Minha mãe não chorou quando meu pai foi embora. Nem quando ele bateu a porta. Nem quando ele tirou a foto do casamento deles do porta-retratos e a jogou no fogo. Ela simplesmente se virou para mim.
Eu tinha cinco anos. Já estava aprendendo a ficar quieto.
“Agora só restamos nós dois, Jonathan”, disse ele calmamente. “E não estamos nos desfazendo.”
Essa era a regra dela. O amor nunca era gentil. Era preciso. Estratégico.
Ele me matriculou nas melhores escolas, me inscreveu em aulas de piano, me ensinou postura, contato visual e como escrever bilhetes de agradecimento perfeitos. Ele não me criou para ser feliz. Ele me criou para ser inquebrável.
Aos vinte e sete anos, parei de tentar impressioná-la. Não havia a menor chance de conquistá-la. Mesmo assim, contei a ela que estava saindo com alguém.

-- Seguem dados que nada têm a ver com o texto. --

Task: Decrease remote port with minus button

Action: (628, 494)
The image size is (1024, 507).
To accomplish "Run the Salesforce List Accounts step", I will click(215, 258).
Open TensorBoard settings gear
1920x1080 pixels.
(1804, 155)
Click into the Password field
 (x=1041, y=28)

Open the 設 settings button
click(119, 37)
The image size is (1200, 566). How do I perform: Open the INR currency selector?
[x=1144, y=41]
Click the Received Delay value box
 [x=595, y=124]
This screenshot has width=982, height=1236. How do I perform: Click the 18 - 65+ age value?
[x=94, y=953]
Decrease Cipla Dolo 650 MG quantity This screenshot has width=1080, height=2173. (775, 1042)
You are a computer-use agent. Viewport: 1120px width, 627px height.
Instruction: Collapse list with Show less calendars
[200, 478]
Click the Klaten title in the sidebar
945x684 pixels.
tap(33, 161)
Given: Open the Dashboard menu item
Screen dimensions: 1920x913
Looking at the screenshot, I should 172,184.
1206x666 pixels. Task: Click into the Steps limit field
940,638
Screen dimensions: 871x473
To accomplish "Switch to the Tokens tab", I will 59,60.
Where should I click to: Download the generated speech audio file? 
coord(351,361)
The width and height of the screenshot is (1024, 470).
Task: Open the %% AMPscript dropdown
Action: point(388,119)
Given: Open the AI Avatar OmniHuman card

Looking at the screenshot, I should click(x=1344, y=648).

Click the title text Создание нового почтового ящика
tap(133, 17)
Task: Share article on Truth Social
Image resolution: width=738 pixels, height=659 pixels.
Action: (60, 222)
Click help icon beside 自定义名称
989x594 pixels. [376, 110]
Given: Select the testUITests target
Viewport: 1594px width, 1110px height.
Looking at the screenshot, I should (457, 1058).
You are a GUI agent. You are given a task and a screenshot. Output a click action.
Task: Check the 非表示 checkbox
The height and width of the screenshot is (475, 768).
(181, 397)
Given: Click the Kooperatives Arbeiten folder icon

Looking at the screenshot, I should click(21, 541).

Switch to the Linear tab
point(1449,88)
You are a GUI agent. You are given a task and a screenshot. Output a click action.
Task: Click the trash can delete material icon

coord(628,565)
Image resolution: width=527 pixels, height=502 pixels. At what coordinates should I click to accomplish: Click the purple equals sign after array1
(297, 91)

Nos encontramos em seu restaurante favorito: madeira escura, roupas de palha impecáveis. Ela vestia azul-marinho e pediu vinho antes mesmo de eu me sentar.
“Então”, disse ele, me analisando. “Isso é importante?”
“Estou namorando uma pessoa. O nome dela é Anna. Ela é enfermeira.”
A luz de aprovação piscou. “Ótimo. Pais?”
“Ambos estão vivos. A mãe dela é professora. O pai dela é médico.”
Ela sorriu. Então eu acrescentei: “Ela também é mãe solteira. O filho dela tem sete anos.”
A pausa foi sutil. Seu tom de voz suavizou.